The Missionary
I once knew a young woman who felt a strong calling to be a missionary. She had been on a couple short missionary trips before and was greatly impacted by them. She had felt God’s love so close to her through those she served. She had seen the material, emotional, and spiritual needs and poverty of other countries. One spring night, not quite year after her last trip, she was restless while thinking about this. She felt she needed to go be a missionary – and right away. It scared her to leave all that she knew, her friends and family, and learn something completely new.
However, the thought of leaving to be a missionary filled her with confusion and anxiety. After talking to her priest, he encouraged her to give the decision time. He told her that God does not give us confusion and fear. “Give it time,” he said.
A few months later, she got a letter.
This letter eventually lead her to mission work. It took a few years, but she did become a missionary. She didn’t get much training, but instead had to learn as she went. It was painful work, self-sacrificing, and included many late and interrupted nights. There weren’t many breaks. Yet God sustained her and she kept on.
Over the years the number of people she serves has increased. She’s still learning as she goes, but she also has the wisdom she’s gained over the years.
And now every day she serves this mission field. She’s assigned to undomesticated people who eat with their hands, speak rudely, and even throw food at times. They leave their things all over and they have many battles throughout the day.
This missionary serves the people under her care as patiently as she can. She reminds them to eat with their forks, use their napkin, say “May I” rather than “I want” and picks their food up off the floor. She serves them food, washes their clothes, and picks up their things. Slowly, she is teaching these people to do these things themselves. She knows that part of her mission is to teach them to live well without her.
Another part of her mission is teaching them the English language, proper manners, and etiquette. When she began serving these people they knew nothing. She teaches them about the world, how to read, and how to interact with others.
She also knows part of her mission is to teach them about Christ. When they were put under her care, they did not know who Christ was. Teaching them is slow and sometimes painful, especially because she is learning that her example is the best way to show who Christ is.
Maybe you can really relate to this missionary. Maybe your life sounds very similar. Yet, maybe her story sound more noble than yours because she is a missionary? Let me tell you a secret.
She’s actually a mother.
She wasn’t sent to a foreign country. She didn’t have to learn the language of another country, but she had to learn the language of babies and children and homemaking. She doesn’t get accolades for sacrificing her time and energy to serving the poor and teaching people about Christ. But her children are the poor, they are the ones who do not know Christ, who need the ministry of a missionary.
Our work as mothers is that of missionaries.
So why do we mothers so often feel like we are “just” mothers? Because it’s all about perspective. Our society minimizes mothers. Regardless of if you work outside of the home or not, is your motherhood given the honor and respect it deserves – at least by you? If not, I want to encourage you to start thinking differently about your vocation as a mother.
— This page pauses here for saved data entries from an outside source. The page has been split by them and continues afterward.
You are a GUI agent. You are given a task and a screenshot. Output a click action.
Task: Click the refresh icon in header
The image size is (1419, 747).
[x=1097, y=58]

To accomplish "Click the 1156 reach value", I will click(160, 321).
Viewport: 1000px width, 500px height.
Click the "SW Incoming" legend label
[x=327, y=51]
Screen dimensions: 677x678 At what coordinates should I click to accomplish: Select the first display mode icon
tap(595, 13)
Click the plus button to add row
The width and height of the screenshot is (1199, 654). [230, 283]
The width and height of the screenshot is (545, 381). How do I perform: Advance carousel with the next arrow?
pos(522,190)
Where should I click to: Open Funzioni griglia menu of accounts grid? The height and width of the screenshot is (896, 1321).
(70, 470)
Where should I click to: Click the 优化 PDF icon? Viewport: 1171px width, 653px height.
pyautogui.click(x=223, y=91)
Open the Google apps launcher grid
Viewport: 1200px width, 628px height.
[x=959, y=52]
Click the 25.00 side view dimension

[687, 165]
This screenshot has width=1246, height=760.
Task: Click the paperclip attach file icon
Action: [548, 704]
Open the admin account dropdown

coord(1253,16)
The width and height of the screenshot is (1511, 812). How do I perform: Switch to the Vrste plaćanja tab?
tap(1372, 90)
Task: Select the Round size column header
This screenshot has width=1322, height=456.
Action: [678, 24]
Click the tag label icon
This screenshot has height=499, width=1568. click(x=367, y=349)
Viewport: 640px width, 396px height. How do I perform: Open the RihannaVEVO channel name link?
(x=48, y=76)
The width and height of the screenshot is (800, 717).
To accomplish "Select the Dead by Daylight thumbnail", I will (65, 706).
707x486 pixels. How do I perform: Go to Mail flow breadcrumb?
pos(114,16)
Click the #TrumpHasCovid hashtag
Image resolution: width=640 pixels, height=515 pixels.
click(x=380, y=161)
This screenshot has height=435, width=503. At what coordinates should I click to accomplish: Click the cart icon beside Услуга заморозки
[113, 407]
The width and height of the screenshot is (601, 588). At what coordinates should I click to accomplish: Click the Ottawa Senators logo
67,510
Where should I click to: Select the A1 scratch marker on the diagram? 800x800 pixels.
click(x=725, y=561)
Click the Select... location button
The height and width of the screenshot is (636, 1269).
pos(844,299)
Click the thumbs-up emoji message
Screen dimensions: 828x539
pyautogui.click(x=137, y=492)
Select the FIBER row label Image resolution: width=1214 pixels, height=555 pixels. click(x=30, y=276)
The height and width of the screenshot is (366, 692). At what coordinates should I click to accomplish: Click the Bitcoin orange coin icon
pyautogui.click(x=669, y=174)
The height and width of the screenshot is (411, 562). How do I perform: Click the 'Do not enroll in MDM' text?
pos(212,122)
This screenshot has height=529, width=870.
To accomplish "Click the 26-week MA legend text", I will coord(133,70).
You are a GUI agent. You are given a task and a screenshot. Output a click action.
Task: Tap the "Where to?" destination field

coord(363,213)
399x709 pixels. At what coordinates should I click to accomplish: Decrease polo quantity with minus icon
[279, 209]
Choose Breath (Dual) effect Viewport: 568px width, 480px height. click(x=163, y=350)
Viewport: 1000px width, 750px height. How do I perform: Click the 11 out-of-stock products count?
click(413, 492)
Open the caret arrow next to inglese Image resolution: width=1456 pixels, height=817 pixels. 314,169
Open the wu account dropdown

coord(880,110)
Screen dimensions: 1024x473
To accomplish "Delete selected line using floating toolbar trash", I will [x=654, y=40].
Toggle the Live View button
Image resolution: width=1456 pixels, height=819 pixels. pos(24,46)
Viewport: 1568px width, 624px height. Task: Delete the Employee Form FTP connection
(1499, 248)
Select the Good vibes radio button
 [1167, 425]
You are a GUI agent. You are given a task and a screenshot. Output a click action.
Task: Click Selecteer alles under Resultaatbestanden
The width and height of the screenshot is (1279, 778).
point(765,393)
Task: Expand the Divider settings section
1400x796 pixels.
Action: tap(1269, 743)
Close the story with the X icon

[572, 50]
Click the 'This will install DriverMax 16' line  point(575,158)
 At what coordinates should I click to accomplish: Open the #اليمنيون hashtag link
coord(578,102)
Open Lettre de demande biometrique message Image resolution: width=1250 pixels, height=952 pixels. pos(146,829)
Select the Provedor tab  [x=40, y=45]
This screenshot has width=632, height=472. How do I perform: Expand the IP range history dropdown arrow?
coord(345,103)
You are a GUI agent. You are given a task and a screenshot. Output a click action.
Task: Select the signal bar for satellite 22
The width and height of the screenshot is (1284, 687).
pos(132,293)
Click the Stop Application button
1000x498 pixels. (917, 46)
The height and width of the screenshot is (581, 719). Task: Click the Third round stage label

We are serving the Church and Christ by raising Christians. When our children are born to us, they are naked and they know nothing. We clothe them and we feed them. We teach them to sleep and to talk. We are examples to them in how to laugh, to crawl, to walk. We teach them everything. As they grow older, the things we teach them are more complex. They range from manners to reading to relationship building. The things we teach them also include who God is, how to deal with emotions, and what the Church teaches.
We are not “just” mothers. Mothers are everything.
And yet, we can’t be everything with out support. We need our husbands, family members, and our fellow mother friends to give us guidance and respite. We need to be replenished so that we can continue to serve our mission field in love and joy. Just as missionaries have an organization and a support team to help them, we too need the Church and a support team to help us.
It can really feel that it is all on us and only us all the time. It can feel like it is all on us and also menial and unimportant at the same time. My dear sweet mamas, don’t fall into that trap.
Your mission as a mother is vital and absolutely necessary. It is honorable and it is holy work. Never forget that.
Adopt the mindset that as a mother, that you are a missionary for Jesus Christ by raising disciples. Therefore, you are vital and necessary, and you are doing honorable and holy work.
Did you catch on that this is a story about me? I hope my story helped you see yourself as a missionary in your work as a mother and not “just a mother.” Can you relate to this?